Could a “stick” be a part of a teachers’ insurance fix as well, in the form of a mandate for all employees to participate in the group plan (and not, say, their spouse’s insurance)? It’s possible, but politically unlikely. Nonetheless, the ACA’s individual mandate may still boost participation in the public employee plan somewhat.

Affordability and the “family glitch”

Most Americans get their insurance through their employer, and the ACA won’t directly affect most of these people. However, the ACA establishes criteria for affordability that (along with income) determine whether an individual is eligible for subsidies to purchase a plan on the exchange. If an employer offers a decent insurance plan that costs an employee less than 9.5 percent of his or her salary, the employee is expected to go with the employer’s plan and is thus ineligible for the federal subsidy described above.
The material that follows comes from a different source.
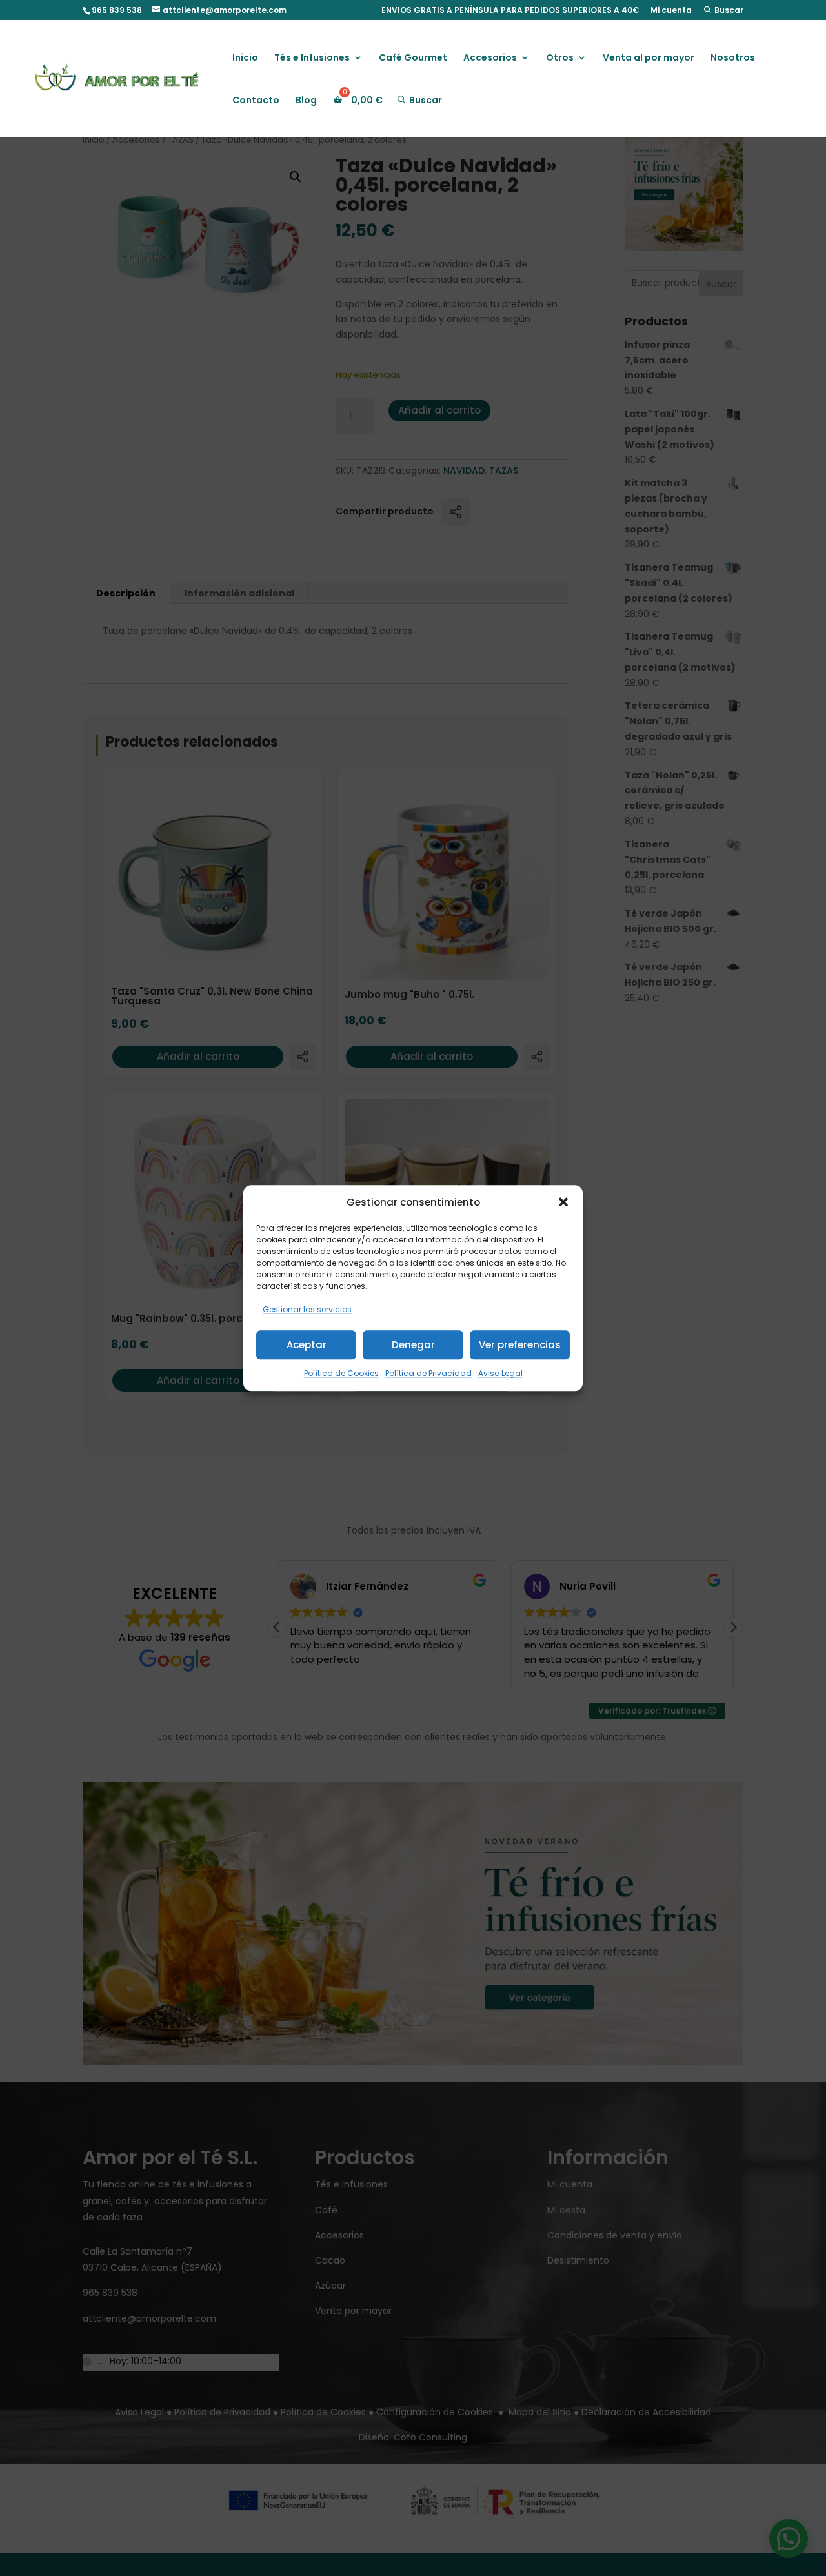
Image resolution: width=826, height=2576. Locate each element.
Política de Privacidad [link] (428, 1373)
Some school employees are paying upwards of 30 percent of their income for insurance. Should they therefore be eligible for subsidies? Unfortunately, no, for the most part. Because of an apparent mistake in the ACA’s language, the 9.5 percent affordability threshold only applies to individuals, not to families. For most school employees, the Bronze plan offered by EBD does cost less than 9.5 percent of income for an individual. For a family, though, it’s far, far more than 9.5 percent. This frustrating error in the ACA is being called “the family glitch” and needs to be corrected with legislation, but that is a virtual impossibility considering the state of Congress at the moment.

One bright spot: The poorest of classified employees may now be eligible for a plan on the ACA marketplace and not have to pay premiums at all, via Arkansas’s “private option.” People at or below 138 percent of the poverty line are eligible for the “private option” regardless of whether their employer offers affordable insurance.